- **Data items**
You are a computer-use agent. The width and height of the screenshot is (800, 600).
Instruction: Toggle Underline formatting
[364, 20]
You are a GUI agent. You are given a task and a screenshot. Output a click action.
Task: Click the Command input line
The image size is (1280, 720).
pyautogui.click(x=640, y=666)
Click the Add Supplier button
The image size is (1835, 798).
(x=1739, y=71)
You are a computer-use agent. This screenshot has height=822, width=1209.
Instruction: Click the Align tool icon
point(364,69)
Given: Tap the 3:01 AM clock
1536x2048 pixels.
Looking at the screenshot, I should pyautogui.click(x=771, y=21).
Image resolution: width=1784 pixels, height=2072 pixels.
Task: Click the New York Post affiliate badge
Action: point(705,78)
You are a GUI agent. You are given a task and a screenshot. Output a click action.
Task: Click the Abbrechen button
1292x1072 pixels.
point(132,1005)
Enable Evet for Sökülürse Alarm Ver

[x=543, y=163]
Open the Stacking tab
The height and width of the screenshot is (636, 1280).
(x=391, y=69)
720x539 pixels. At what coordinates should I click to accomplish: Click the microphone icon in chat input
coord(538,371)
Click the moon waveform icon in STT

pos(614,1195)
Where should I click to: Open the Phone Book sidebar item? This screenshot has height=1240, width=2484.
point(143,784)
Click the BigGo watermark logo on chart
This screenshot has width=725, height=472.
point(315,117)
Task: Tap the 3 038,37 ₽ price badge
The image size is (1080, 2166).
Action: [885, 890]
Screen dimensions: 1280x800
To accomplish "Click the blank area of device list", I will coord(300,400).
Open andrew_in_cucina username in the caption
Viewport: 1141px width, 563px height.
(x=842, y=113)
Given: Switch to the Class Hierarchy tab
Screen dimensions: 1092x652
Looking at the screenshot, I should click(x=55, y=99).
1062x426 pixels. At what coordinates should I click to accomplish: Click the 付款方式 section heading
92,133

- **Required task**
Can you express the data items, from the start up to and including the line with "(x=1739, y=71)", as a two-column CSV with columns input and output, where each row pairs one text with its answer and every field is quoted with line breaks turned into spaces?

- **Exercise solution**
input,output
"You are a computer-use agent. The width and height of the screenshot is (800, 600). Instruction: Toggle Underline formatting","[364, 20]"
"You are a GUI agent. You are given a task and a screenshot. Output a click action. Task: Click the Command input line The image size is (1280, 720).","pyautogui.click(x=640, y=666)"
"Click the Add Supplier button The image size is (1835, 798).","(x=1739, y=71)"